Element and text position data
%%
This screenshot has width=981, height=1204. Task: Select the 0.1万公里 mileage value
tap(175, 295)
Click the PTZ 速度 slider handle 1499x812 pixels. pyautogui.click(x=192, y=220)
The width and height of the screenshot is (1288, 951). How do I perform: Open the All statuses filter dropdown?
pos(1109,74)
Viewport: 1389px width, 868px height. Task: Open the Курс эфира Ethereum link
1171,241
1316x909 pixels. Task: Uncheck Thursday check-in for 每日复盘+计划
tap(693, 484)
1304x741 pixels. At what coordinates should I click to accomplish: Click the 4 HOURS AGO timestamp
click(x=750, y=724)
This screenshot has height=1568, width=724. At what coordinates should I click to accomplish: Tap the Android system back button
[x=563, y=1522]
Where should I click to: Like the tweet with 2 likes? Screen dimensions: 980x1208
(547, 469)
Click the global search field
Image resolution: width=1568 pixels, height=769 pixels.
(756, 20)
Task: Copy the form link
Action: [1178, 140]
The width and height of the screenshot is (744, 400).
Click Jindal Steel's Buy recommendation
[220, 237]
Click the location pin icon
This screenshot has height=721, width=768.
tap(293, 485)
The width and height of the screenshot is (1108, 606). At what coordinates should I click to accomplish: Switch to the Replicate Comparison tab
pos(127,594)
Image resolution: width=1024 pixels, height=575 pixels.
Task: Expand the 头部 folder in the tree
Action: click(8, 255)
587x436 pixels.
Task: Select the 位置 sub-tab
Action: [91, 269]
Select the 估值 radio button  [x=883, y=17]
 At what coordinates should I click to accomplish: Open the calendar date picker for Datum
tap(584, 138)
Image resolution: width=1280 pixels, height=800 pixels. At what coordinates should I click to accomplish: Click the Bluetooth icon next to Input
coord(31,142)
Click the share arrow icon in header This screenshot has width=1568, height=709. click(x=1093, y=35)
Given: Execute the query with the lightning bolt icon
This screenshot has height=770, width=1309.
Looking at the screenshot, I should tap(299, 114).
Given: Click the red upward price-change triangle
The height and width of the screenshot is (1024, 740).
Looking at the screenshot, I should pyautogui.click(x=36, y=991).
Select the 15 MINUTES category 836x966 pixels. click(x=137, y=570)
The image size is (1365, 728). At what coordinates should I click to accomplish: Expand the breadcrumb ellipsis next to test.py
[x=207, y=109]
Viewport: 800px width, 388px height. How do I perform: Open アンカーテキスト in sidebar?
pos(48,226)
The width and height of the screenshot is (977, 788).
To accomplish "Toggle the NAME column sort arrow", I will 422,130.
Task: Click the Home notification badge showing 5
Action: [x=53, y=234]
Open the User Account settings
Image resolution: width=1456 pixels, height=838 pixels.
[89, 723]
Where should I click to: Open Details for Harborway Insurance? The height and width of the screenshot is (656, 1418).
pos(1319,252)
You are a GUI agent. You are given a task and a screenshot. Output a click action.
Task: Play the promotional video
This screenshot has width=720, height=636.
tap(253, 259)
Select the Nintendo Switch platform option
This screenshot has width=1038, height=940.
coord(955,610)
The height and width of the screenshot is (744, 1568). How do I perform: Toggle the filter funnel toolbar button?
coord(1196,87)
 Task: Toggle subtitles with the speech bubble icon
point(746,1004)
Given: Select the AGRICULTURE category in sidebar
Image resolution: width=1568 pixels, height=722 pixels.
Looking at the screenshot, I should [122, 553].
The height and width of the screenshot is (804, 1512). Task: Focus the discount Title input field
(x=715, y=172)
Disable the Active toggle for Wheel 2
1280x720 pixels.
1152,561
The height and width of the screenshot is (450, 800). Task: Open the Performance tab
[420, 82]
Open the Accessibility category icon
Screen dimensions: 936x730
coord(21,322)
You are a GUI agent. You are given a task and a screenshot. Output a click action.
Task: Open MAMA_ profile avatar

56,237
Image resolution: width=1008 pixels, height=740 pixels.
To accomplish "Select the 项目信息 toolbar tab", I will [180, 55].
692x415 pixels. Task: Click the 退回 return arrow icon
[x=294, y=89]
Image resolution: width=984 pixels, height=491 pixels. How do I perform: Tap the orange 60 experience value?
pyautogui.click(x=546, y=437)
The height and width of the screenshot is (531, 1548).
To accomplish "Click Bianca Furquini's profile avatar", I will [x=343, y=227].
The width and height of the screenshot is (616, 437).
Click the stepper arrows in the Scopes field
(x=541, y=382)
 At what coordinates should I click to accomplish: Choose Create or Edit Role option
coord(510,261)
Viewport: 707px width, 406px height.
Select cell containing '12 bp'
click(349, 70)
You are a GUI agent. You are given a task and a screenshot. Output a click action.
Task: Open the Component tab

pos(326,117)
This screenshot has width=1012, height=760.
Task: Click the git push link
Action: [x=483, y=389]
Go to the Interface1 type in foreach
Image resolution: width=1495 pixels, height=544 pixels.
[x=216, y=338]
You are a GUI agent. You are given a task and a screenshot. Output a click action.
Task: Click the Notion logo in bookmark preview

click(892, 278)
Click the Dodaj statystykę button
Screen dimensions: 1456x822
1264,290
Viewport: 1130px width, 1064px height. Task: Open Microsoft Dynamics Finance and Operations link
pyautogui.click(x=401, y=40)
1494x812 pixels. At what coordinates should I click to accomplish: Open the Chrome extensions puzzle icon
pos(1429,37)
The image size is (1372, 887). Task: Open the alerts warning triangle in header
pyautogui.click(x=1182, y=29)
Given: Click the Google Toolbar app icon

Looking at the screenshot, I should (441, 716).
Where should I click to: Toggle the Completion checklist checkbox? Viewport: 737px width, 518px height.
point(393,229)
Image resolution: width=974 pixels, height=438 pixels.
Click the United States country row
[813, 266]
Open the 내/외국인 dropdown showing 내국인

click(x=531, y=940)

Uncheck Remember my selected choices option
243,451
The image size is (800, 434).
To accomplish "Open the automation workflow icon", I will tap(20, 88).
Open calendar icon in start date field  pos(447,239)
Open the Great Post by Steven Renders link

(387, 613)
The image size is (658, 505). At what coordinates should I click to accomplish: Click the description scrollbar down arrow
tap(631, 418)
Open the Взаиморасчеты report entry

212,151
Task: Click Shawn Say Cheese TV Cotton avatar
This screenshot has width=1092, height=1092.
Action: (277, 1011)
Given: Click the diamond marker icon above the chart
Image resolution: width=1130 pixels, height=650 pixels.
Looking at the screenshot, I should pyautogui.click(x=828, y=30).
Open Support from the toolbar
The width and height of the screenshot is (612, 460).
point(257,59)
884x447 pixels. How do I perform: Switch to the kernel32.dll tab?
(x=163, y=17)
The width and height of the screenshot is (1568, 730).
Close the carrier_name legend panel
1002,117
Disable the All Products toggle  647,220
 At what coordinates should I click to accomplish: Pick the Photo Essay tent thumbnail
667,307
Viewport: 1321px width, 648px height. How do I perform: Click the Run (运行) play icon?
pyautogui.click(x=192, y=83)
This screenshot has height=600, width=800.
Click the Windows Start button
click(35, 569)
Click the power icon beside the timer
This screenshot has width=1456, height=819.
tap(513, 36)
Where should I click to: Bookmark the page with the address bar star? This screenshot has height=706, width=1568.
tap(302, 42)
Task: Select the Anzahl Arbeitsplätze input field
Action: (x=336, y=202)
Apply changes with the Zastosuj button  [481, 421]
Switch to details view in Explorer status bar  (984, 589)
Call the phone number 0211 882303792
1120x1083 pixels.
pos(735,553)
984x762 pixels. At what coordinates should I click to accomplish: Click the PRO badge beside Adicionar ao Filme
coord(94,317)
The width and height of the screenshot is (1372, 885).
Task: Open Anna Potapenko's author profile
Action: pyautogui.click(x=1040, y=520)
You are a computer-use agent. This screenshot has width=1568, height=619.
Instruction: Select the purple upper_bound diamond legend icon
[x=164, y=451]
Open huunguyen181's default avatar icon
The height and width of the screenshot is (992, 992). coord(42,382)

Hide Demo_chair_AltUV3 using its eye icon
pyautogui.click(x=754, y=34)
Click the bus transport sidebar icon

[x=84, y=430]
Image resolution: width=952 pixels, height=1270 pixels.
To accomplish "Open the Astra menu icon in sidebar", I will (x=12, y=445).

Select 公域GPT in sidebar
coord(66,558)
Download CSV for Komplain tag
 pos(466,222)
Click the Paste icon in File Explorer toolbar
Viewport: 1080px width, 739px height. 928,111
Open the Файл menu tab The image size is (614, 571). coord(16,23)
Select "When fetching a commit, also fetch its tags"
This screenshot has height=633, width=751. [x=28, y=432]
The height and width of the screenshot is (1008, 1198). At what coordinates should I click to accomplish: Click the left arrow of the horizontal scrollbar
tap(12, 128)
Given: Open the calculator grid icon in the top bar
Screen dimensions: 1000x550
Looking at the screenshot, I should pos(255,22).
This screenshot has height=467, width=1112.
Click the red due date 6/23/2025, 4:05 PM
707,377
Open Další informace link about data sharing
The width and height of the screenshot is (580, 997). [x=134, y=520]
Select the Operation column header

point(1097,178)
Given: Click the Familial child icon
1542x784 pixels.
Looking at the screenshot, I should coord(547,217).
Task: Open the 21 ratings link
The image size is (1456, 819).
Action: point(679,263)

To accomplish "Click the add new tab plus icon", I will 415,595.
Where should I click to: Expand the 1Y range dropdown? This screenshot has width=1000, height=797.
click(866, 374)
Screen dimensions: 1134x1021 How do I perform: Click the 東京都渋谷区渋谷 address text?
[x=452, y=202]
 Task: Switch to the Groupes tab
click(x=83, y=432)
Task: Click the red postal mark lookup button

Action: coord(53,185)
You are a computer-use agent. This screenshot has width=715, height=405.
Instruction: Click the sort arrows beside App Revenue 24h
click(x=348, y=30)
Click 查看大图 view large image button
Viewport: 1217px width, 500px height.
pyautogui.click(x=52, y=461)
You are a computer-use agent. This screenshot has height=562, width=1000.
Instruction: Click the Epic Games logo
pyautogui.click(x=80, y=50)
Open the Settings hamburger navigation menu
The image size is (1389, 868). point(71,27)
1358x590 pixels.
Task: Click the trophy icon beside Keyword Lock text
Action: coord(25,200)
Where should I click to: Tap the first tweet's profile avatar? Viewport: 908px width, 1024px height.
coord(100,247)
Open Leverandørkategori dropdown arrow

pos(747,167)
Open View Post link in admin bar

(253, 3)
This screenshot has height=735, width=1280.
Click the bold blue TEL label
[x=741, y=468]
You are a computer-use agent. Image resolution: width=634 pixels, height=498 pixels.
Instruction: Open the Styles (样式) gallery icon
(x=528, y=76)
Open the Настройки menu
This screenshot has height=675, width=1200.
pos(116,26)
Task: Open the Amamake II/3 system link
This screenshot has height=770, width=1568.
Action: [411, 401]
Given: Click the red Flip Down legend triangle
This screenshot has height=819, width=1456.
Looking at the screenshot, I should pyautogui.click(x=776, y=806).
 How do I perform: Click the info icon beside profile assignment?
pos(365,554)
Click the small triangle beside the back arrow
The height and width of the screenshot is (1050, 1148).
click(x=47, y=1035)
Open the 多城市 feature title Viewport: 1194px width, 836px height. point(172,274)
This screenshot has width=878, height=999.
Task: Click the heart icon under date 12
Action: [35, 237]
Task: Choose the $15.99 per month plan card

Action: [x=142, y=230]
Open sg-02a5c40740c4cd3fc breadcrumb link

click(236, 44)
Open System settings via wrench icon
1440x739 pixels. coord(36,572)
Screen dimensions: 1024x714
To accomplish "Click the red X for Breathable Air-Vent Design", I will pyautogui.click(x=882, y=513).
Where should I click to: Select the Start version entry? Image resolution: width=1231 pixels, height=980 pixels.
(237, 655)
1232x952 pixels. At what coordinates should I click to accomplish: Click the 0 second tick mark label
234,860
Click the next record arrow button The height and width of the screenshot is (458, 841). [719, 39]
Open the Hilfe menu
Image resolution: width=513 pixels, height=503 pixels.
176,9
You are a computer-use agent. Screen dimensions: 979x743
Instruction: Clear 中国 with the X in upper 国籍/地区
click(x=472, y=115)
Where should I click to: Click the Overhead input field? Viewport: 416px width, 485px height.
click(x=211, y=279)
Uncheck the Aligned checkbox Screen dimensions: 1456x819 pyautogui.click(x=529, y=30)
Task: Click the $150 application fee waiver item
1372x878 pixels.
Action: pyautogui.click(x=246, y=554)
%%
Output the lines as a numbered list with blank lines omitted, starting from the beginning of the entries and continuing through the line containing "click(x=750, y=724)".

1. This screenshot has width=981, height=1204. Task: Select the 0.1万公里 mileage value
2. tap(175, 295)
3. Click the PTZ 速度 slider handle 1499x812 pixels. pyautogui.click(x=192, y=220)
4. The width and height of the screenshot is (1288, 951). How do I perform: Open the All statuses filter dropdown?
5. pos(1109,74)
6. Viewport: 1389px width, 868px height. Task: Open the Курс эфира Ethereum link
7. 1171,241
8. 1316x909 pixels. Task: Uncheck Thursday check-in for 每日复盘+计划
9. tap(693, 484)
10. 1304x741 pixels. At what coordinates should I click to accomplish: Click the 4 HOURS AGO timestamp
11. click(x=750, y=724)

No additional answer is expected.